Goliath and his army were Philistines. Later, David and his men fought Philistines who were raiding the threshing floors of the Israelites. (1 Samuel 23:1–5)

  1. TRUE David was a musician.

David played the harp for King Saul to soothe him. (1 Samuel 16:23, 18:10, 19:9). David also composed Songs (Amos 6:5) and wrote psalms, many of his psalms were sung as songs.

  1. TRUE Samuel, the priest, anointed David king.

Samuel anointed David king after God rejected Saul as king because Saul did not wait for the priest to arrive before the sacrifice. (1 Samuel 16:11-13)

  1. TRUE All of David’s brothers were present when the priest anointed him king.

All the other sons of Jesse had already stood before Samuel. Then Samuel asked if there were any others, so they brought David before him. It was a big event when Samuel the priest came to their house. So, they were all there. (1 Samuel 16:11–13)

  1. TRUE David was the youngest son of the family.

There was a total of eight sons in the family and David was indeed the youngest one. (1 Samuel 16:11, 1 Samuel 17:12)

  1. FALSE David was the family’s goat herder.

David was the family’s shepherd taking care of the sheep, not goats. (1 Samuel 16:11, 1 Samuel 17:28)

  1. FALSE King Saul and David were best friends.

Saul may have become David’s father-in-law, but they were not on friendly terms. King Saul tried to kill David on several occasions. (1 Samuel 19:9-11, 1 Samuel 23:15, 1 Samuel 24:1–2, 1 Samuel 26:1–2).

  1. TRUE King Saul’s daughter, Michal, wanted to marry David.

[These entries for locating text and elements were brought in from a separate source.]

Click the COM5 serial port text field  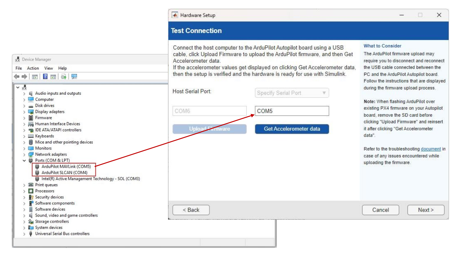click(x=292, y=111)
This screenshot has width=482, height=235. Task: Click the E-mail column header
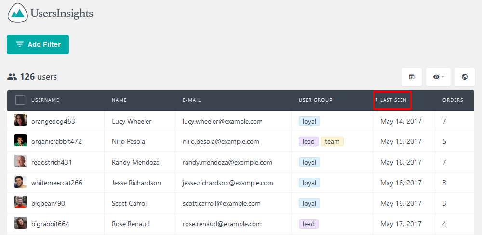191,100
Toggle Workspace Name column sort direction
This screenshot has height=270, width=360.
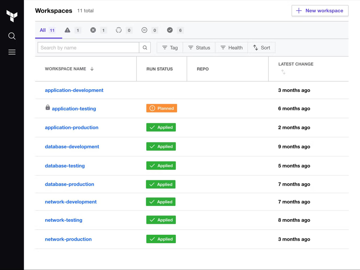(x=91, y=69)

Michal loved David. (1 Samuel 18:20–22)

  1. TRUE David was king for many years.

David reigned over Judah for seven and a half years and then over all of Israel, which included Judah, for 40 years. So, David was a king for 47.5 years. (2 Samuel 2:11, 2 Samuel 5:4–5)

 

Bibliography and Notes

[1] David. (2015). In Compton’s Encyclopedia. Compton’s Encyclopedia.